03:11Once again, in Chicago, what's happened there is there was an incident in which a woman in
03:17a car was shot.
03:18She wasn't killed.
03:19It wasn't a fatal shooting by officials who, after they had said that she had rammed a law
03:24enforcement in ICE vehicle at the scene, there was apparently another car involved with
03:29a man who was taken into custody.
03:32Obviously, the details at this point are unclear of exactly what happened, what motives were,
03:37if there were motives, what exactly transpired.
03:39But what this does seem to suggest is that exactly what a lot of the critics of these types
03:45of federalization of the army of troops moving them into cities where officials say they're
03:50not needed.
03:51In the case of Chicago, where I think 300 federal troops are poised to deploy there.

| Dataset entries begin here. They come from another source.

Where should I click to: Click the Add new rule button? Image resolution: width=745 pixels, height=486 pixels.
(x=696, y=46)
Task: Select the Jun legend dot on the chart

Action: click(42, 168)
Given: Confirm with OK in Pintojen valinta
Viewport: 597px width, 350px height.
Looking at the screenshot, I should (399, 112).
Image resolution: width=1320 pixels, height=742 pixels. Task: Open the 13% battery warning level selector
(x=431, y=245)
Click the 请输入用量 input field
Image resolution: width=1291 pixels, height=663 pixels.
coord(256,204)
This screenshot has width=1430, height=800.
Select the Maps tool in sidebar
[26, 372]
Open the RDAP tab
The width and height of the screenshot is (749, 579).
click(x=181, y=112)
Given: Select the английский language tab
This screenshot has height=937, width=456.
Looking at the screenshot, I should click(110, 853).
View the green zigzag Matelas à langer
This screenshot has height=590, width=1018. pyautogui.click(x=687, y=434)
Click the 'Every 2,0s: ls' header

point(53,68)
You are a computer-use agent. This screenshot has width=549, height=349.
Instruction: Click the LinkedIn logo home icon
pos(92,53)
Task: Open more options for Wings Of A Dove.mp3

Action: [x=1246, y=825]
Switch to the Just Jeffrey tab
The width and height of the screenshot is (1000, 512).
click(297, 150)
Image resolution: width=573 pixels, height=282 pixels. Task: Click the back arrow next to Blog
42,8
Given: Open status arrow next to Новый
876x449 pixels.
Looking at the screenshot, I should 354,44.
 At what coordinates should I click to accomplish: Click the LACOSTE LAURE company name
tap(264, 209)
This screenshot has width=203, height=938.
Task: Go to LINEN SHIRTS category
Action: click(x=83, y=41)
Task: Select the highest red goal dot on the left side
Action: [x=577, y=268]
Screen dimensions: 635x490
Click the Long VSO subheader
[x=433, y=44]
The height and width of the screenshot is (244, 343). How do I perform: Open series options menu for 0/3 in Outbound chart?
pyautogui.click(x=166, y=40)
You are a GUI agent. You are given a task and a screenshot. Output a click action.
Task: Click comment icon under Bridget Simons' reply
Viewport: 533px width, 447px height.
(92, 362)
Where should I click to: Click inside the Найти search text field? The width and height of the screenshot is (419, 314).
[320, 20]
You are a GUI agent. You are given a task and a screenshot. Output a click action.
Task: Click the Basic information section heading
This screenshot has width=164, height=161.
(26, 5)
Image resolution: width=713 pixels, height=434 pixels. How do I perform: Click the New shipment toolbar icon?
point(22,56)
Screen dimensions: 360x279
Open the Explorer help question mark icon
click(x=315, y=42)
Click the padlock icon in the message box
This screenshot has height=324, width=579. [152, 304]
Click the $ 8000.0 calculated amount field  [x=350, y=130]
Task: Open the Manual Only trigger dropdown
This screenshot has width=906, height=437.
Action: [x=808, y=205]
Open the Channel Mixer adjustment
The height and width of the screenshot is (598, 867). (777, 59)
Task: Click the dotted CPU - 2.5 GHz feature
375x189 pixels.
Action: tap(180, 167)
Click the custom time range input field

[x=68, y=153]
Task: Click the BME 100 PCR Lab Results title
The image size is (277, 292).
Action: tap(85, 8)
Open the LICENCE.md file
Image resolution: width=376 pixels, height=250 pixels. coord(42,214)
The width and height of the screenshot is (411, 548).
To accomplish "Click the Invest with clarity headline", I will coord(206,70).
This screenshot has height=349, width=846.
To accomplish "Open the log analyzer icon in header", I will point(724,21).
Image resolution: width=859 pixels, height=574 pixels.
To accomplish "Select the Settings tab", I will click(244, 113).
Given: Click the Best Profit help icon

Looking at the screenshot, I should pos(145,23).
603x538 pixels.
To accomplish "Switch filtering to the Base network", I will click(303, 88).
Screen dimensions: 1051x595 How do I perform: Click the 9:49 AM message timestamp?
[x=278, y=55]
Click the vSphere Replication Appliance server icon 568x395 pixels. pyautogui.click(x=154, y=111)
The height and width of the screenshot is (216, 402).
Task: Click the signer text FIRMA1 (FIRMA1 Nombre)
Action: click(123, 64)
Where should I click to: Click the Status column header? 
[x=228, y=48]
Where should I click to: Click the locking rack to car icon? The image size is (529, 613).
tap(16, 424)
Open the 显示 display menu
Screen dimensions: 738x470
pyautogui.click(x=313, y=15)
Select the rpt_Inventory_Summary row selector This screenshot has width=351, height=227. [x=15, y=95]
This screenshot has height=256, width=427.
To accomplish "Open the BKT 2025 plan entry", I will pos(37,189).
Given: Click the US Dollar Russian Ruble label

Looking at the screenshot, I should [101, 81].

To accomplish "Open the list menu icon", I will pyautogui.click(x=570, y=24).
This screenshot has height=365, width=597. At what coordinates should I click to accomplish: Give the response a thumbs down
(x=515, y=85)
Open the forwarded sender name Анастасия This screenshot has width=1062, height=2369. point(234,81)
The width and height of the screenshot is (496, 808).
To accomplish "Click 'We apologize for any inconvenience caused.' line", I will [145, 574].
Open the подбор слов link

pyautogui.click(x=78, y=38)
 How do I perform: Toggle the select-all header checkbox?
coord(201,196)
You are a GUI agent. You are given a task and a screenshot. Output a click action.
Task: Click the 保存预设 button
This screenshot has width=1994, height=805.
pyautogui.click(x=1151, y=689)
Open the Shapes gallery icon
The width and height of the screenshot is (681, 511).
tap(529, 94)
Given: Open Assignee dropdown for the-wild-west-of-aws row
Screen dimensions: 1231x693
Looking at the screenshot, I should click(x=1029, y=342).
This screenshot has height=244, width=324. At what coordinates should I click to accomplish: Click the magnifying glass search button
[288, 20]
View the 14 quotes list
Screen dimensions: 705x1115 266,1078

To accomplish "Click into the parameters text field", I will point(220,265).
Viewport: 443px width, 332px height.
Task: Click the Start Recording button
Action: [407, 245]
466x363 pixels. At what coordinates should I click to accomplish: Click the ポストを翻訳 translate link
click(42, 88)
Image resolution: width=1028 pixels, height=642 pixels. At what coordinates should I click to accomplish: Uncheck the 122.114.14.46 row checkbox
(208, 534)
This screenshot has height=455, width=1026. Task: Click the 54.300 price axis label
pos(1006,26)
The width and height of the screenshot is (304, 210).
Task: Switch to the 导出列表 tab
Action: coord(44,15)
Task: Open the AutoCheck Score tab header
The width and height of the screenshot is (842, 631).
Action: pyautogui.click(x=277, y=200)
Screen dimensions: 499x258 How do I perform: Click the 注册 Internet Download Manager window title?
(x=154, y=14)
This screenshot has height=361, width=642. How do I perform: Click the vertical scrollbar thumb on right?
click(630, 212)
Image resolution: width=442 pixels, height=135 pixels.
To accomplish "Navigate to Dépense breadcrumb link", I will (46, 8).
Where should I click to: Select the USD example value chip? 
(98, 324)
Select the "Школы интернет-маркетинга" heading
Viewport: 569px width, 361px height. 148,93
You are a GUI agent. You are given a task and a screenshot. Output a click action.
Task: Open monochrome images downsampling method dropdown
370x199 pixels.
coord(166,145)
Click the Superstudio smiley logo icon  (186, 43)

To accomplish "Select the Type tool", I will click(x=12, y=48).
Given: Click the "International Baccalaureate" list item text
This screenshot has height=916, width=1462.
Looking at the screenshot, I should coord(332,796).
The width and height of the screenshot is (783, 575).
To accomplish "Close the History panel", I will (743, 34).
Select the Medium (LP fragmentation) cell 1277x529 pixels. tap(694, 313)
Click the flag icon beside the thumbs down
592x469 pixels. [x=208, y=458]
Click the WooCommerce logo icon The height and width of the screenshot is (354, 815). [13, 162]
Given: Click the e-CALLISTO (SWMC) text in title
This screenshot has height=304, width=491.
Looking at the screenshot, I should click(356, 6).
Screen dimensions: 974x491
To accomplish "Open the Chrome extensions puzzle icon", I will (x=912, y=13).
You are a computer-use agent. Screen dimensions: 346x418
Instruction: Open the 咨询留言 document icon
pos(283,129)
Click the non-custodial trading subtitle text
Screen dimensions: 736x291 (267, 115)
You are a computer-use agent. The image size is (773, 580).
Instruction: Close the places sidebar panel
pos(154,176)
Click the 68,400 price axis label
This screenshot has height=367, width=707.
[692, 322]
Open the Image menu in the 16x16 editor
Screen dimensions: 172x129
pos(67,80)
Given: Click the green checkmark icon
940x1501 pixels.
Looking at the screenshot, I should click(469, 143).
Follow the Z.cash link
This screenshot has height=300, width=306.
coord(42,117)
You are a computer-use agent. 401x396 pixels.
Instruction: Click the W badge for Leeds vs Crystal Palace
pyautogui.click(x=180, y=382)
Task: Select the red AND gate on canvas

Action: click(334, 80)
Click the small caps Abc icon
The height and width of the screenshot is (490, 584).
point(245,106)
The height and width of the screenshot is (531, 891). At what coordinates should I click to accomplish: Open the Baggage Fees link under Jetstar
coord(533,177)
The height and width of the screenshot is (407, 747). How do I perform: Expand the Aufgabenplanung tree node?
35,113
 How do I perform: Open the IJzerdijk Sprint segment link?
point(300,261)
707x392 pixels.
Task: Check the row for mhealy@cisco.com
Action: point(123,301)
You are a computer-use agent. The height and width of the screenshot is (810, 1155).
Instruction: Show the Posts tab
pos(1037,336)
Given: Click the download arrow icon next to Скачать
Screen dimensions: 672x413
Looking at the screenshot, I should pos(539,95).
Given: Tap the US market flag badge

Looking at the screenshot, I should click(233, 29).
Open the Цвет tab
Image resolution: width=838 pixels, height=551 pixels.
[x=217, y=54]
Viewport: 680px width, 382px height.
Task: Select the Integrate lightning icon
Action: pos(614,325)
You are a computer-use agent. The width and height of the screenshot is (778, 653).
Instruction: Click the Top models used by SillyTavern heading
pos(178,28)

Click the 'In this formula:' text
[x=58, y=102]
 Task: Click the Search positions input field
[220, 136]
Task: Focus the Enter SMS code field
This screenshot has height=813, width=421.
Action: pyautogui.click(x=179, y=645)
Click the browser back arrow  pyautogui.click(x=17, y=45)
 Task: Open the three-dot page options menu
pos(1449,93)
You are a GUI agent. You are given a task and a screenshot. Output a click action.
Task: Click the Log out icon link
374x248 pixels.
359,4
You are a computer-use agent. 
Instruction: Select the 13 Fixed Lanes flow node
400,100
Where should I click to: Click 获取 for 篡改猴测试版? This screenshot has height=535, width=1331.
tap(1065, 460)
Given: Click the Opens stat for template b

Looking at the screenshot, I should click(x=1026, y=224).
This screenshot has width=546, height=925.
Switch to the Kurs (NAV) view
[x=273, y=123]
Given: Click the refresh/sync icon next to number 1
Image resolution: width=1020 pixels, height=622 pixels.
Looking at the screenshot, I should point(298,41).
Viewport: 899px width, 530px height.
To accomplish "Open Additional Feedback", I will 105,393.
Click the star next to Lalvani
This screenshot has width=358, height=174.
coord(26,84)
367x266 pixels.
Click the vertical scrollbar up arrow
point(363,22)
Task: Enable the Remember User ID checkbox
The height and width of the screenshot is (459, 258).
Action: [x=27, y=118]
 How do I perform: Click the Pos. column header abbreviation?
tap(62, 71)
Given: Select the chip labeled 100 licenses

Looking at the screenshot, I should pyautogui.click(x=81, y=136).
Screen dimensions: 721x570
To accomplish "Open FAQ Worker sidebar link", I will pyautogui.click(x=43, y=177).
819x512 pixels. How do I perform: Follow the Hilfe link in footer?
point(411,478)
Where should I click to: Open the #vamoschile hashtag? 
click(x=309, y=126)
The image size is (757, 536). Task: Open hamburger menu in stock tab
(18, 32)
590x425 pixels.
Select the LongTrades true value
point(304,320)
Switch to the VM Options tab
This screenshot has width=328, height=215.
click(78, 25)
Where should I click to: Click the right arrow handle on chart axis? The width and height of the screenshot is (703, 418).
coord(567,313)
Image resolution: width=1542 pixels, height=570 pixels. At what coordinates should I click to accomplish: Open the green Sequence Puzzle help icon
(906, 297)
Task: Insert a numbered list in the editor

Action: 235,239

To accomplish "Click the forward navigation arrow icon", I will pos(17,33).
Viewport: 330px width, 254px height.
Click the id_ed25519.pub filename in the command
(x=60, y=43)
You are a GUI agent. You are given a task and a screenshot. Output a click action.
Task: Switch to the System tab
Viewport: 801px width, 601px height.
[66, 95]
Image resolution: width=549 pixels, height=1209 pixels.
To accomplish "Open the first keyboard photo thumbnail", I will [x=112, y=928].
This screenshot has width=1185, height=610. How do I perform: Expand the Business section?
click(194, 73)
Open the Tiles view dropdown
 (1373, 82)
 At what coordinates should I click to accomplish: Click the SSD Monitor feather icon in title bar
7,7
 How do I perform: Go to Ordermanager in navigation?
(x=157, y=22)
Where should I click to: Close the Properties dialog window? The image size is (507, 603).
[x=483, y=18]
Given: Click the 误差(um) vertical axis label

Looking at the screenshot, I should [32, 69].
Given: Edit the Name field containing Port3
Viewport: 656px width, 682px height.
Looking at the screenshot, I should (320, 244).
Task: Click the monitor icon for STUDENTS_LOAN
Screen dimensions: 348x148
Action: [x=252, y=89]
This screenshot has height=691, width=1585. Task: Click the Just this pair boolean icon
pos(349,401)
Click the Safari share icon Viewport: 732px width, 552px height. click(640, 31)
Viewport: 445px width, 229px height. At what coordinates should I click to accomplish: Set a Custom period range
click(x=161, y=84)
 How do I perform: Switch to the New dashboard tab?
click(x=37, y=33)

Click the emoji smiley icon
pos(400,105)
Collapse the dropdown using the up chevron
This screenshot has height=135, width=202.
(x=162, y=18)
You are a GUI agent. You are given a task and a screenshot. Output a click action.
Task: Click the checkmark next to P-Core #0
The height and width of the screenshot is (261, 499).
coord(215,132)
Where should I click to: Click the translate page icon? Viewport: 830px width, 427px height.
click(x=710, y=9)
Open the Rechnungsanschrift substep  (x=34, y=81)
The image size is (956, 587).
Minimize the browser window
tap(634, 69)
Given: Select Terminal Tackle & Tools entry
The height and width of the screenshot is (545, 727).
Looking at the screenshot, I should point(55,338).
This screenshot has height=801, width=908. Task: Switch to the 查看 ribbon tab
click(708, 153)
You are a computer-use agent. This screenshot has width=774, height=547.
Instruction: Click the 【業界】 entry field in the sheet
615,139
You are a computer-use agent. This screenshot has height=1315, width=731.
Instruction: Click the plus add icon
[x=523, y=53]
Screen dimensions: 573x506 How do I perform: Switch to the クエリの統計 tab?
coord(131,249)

03:56They haven't been deployed yet, but there's a threat that they will imminently be deployed.
04:00The fear is that it will actually lead to greater violence because it's setting up a situation
04:06where you've had, in the face of these deployments, civil protests, as you have in American democracy
04:12time and again.
04:13People have a right to turn out and protest against what they see as over exceeding authority,
04:20the overuse of force, pushing back against these ICE officials that they think have no business
04:24being there. They say that it sets up a real tinderbox situation and it becomes a vicious circle.
04:30The ICE officials are there. You have protests against them. The protests set up a scenario
04:33where there can be violence and the violence then creates further justification from the
04:37administration's point of view for deploying or keeping those guards there.
04:41So it's very volatile. It is, like I said, it's a powder keg. It's a tinderbox.
04:45And ultimately, Doug, do you see this as a showdown about federal versus states, right?
04:50Or is it something completely different?
04:52It's a little bit of everything here, right? Well, clearly, it is raising the questions of
04:57federal versus state rights. What I mean is under, you know, the violation of the Tenth Amendment
05:03of the Constitution that basically allows for the states to have certain prerogatives over
05:10the federal government. And what's interesting here is that the lines have never been clear.
05:16There are always those more in favor of state rights, those more in favor of federal rights.
05:19But what a lot of the detractors and the critics, and there are a lot of forceful critics against
05:24these policies, are saying that they are unnecessary right now. And that it seems that Donald Trump
05:31is enlisting the military, which is supposed to be obviously a nonpartisan, the most nonpartisan
05:38of American institutions there to protect Americans from threats from abroad, using it and deploying
05:44it in a sense against its own citizens on U.S. soil, which is not completely unprecedented.
05:50We've seen deployments, obviously, during the U.S. civil rights movement. It's happened in American
05:53history. So this isn't breaking, breaking news in that sense. But what it is, is we are seeing it
05:58right now very concentrated in a certain very, very concentrated period of time by a president who
06:03has clearly and explicitly laid out an agenda of going after what he sees as, he quotes,
06:09the enemy within and using the military against the enemy within. So setting up a context, a scenario
06:15in which U.S. soldiers can be potentially deployed against U.S. citizens because there are civil
06:21disturbances that Donald Trump doesn't agree with, doesn't like, and doesn't think should happen.
06:26Therefore, the military, he thinks, is justified in seeing off that threat. It's not that it's
06:31unprecedented, but we're seeing a lot more of it. And it's raising a lot of hackles in a lot of places
06:35in America right now. Douglas Herbert, thank you very much, as always, for that very detailed roundup.